In 1882, Bennett was married to his wife, Alice, a Vermont native. They met while Bennett was playing for Worcester. They had no children, and lived for more than 20 years at 67 Alexandria Street in Detroit, and later at 1313 Delaware Avenue in Detroit.

After his injury, Bennett operated a cigar store in Detroit. When Bennett first announced plans to open a cigar store, shortly after losing his legs, one woman wrote to him and said, "If Charley Bennett opens a cigar store in Detroit, all the ladies will commence smoking."

Bennett later took lessons in china painting and became quite proficient at the decorative art, first as a hobby and then as a supplemental source of income. One writer wrote that the art of china painting was "the last thing one would expect in the world from a man whose hands have been battered out of shape and whose every finger has been broken." The Sporting News wrote: "It was with characteristic patience that Bennett trained his distorted fingers in the delicate art of china painting."

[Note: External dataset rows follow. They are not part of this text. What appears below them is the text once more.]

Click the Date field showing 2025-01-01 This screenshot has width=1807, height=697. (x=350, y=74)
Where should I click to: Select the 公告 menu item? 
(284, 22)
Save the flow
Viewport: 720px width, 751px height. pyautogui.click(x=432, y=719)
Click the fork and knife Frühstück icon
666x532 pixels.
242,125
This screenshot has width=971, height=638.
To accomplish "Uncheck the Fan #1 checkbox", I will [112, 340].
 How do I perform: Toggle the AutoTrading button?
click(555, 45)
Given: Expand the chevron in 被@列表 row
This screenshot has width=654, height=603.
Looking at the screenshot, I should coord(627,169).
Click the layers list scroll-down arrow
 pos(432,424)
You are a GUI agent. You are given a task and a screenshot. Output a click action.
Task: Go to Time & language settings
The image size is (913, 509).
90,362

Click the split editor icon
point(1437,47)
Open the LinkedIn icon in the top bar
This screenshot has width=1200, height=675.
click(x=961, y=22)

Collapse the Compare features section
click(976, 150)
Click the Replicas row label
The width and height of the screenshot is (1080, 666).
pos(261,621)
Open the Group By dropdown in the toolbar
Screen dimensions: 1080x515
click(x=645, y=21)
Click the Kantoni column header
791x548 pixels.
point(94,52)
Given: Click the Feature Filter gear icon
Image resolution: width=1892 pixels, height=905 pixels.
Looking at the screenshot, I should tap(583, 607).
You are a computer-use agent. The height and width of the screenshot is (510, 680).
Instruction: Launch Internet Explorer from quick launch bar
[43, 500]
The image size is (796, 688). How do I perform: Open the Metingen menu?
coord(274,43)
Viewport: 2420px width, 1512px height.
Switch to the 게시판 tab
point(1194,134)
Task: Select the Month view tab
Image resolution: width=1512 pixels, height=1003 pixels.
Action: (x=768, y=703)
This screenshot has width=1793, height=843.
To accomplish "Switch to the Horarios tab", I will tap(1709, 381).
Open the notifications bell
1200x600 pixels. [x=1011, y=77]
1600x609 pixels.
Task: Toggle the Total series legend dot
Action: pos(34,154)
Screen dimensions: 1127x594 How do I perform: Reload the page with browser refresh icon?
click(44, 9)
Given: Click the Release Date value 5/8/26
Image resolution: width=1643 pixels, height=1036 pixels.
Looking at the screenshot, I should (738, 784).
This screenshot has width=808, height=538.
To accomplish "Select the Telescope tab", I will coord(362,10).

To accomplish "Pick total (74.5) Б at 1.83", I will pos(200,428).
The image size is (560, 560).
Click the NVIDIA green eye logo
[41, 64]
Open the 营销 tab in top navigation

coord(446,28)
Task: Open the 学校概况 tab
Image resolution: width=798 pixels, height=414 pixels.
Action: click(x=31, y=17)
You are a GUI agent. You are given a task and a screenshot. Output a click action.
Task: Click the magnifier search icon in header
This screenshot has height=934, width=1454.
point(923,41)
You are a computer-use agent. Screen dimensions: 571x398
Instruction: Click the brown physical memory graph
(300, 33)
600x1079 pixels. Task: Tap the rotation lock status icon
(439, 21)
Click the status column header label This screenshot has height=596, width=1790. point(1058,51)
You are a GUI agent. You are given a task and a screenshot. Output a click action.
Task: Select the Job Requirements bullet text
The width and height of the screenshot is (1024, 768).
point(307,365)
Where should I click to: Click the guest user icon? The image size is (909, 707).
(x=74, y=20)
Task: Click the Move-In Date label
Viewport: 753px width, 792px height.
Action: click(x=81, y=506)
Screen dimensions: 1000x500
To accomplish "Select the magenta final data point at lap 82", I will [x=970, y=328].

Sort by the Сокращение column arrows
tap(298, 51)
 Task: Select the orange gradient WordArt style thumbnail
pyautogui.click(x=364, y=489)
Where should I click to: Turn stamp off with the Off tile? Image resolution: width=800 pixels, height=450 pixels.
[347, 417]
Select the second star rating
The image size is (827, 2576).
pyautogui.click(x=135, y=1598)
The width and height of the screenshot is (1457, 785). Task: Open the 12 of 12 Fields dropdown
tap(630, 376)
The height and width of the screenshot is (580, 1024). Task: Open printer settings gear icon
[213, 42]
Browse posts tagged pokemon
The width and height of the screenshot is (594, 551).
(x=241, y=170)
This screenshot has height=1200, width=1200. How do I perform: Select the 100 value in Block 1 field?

When a new ballpark was opened in Detroit in 1896, it was named Bennett Park in his honor. Bennett caught the first pitch at Bennett Park in 1896. It became a Detroit tradition for Bennett to catch the first pitch in Detroit, an honor that Bennett continued for every home opener through 1926.

In November 1926, Bennett underwent surgery at Grace Hospital in Detroit to remove "a superorbital abscess of the face." He had been ill for several months before the surgery and never fully recovered afterward, as the poison from the abscess reportedly spread through Bennett's system. Bennett died in February 1927 at age 72 at his home in Detroit. He was buried at Woodmere Cemetery in Detroit.